===== Passage given =====

From Spring Creek To The Supreme Court

Robert Jackson’s parents - William and Angelina - outside their Spring Creek homestead off of Hyer Road in Spring Creek.

It’s impossible to tell the story of Spring Creek without writing about one particularly, internationally prominent, last name – Jackson.

Elijah Jackson was one of the first settlers in the township, arriving here in November 1797, according to Schenck’s History of Warren County. Elijah was born in Connecticut in 1772 and came to this area via Ontario County, NY, then Marietta, Oh. and what is now Union City. He and his wife, Mary, helped populate the town on their own – they had 13 children together.

Schenck reports that the family is “distantly related” to former president Andrew Jackson.

Their youngest son, Robert R., was born in 1829 and Schenck reports he was living in Farmington Twp. when that was written in the 1880s.

He also married a woman named Mary and they had a son – William Eldred Jackson, born in 1862. He married Angelina Houghwot.

A winter view of the Jackson homestead.

They had three children, including Robert, born in 1892. The family moved to Frewsburg, New York in 1897.

Young Bob didn’t go to college, instead obtaining an apprenticeship with a Jamestown law firm before going to law school in Albany, though he was denied a law degree because he was under the age of 21.

He returned to Jamestown, apprenticed for another year, and then passed the New York bar exam, serving in private practice until the 1930s.

Jackson became solicitor general in 1938, Attorney General in 1941 and then an associate justice on the U.S. Supreme Court until his death in 1954, during which time he took leave from the court to serve as the chief prosecutor for the US in the Nuremberg trial, which prosecuted Nazi war criminals.

The family moved when Jackson was just five years old but the area remained a special place for him and his family.

Jackson’s biographer, John Barrett said at a site visit that Jackson’s father, Will, first leased the property after the family moved to Frewsburg and eventually sold it to someone who ultimately lost it during the Great Depression.

But Jackson came back to the area many times while an adult. Call it an escape from Washington.

The most interesting tidbit I recall from those trips is found in interviews with citizens published in a Jackson Center YouTube video who recalled one of Jackson’s many trips as an adult back to the family homestead.

At the time, the main telephone in Spring Creek was at the local store.

Jackson received a call from President Roosevelt… and had to be fetched from fishing to take the call.

“That was a big thing in Spring Creek,” one woman said.

An elderly man who was just a boy at the time said that they were asked to move to the other end of the building for Jackson to have a bit of privacy to take the call.

I doubt that would meet the modern definition of a “secure line.”

There’s so, so much I could write about Jackson but I thought it best to incorporate a recent webinar the Robert H. Jackson Center held to commemorate the closing statement that Jackson made at Nuremberg 75 years ago.

The Center brought in Bryan Garner, a lawyer, grammarian, and lexicographer, who broke down the speech Jackson gave in July 1946. He also discussed Jackson more broadly.

It’s not a secret that Jackson is widely regarded as one of the Supreme Court’s most famous writers.

Garner explained that, once on the court, Jackson was “soon recognized as the preeminent writer on the Supreme Court.

“Today’s justices idolize him.”

Garner said there was “something in his background” that “gave him a flare for elegance.” He suggested that Jackson’s lack of law school education might have been to his benefit in this area. “Jackson was largely self-taught,” he said, and was steeped in Shakespeare and the King James Version of the Bible.

He said this speech in particular makes it clear that Jackson “absorbed cadences” and “paid attention to prose… mixing plain talk with elevated speech”

Garner cited the “down to earth language of his youth” and said it’s clear that “Jackson had simply imbibed these figures of speech.

“He was a practiced writer (and) learned the power of action verbs.”

Garner is also an attorney and he said the “most impressive aspect of the closing speech is the lawyering, methodically.” He said Jackson “methodically lays out the evidence as only a first rate lawyer could do; but unlike other first rate lawyers, Jackson had the stylistic flair” of several other notable statesmen, including Jefferson and Churchill.

“(You) have to admire Jackson’s plane talk in exposing deceptive language.”

=====

### What to do
A – Update the Jackson article, starting with "The most interesting" and going on through "one woman said.", so that "telephone" becomes "phone".
B – According to the Jackson article, in what year did the family move to Frewsburg, New York?
The data that comes next is from a separate source and has no connection to the Jackson article.

===== Dataset extract =====

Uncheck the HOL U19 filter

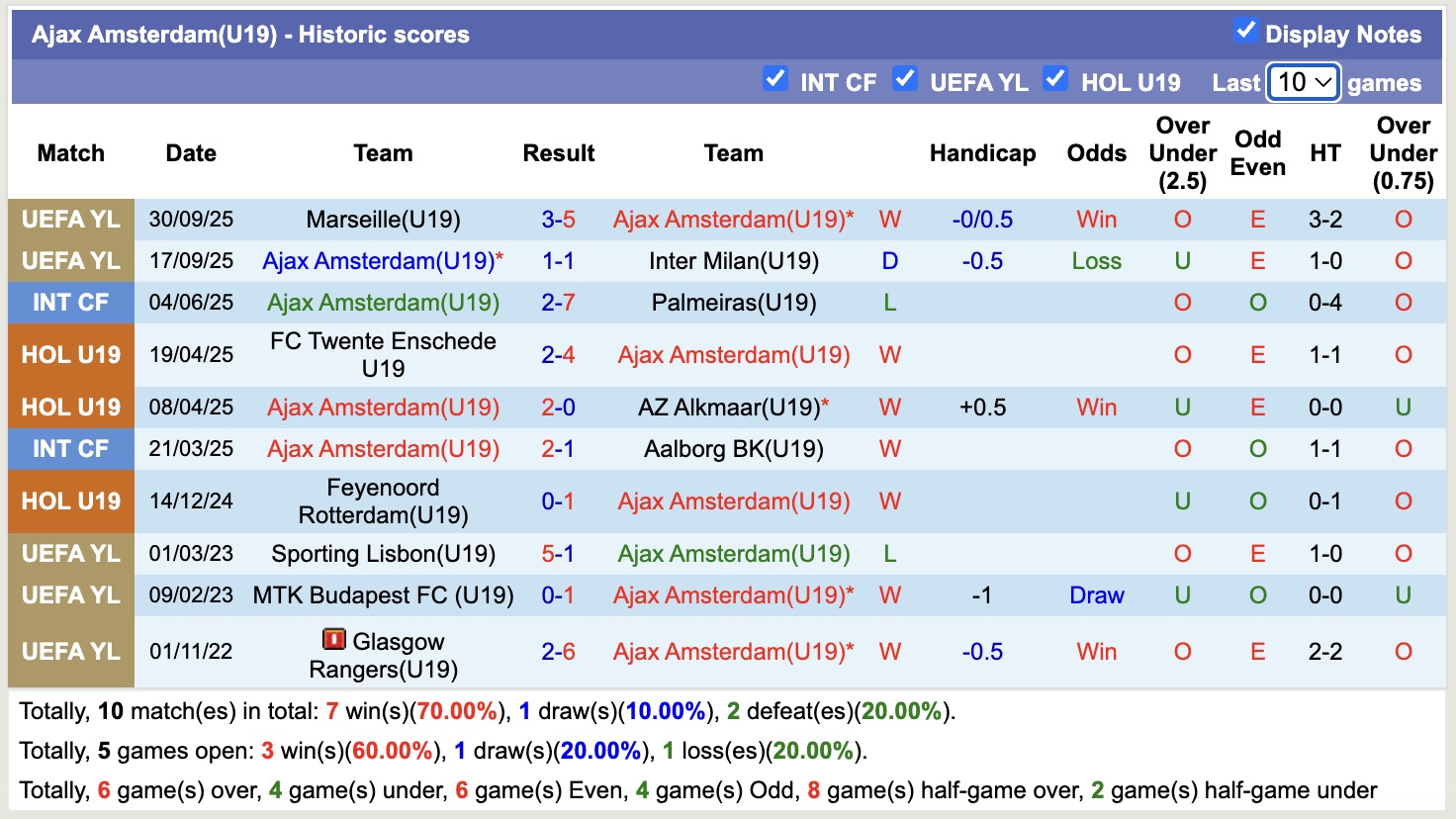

=====

### Written answers
A –
The most interesting tidbit I recall from those trips is found in interviews with citizens published in a Jackson Center YouTube video who recalled one of Jackson’s many trips as an adult back to the family homestead.

At the time, the main phone in Spring Creek was at the local store.

Jackson received a call from President Roosevelt… and had to be fetched from fishing to take the call.

“That was a big thing in Spring Creek,” one woman said.

B – 1897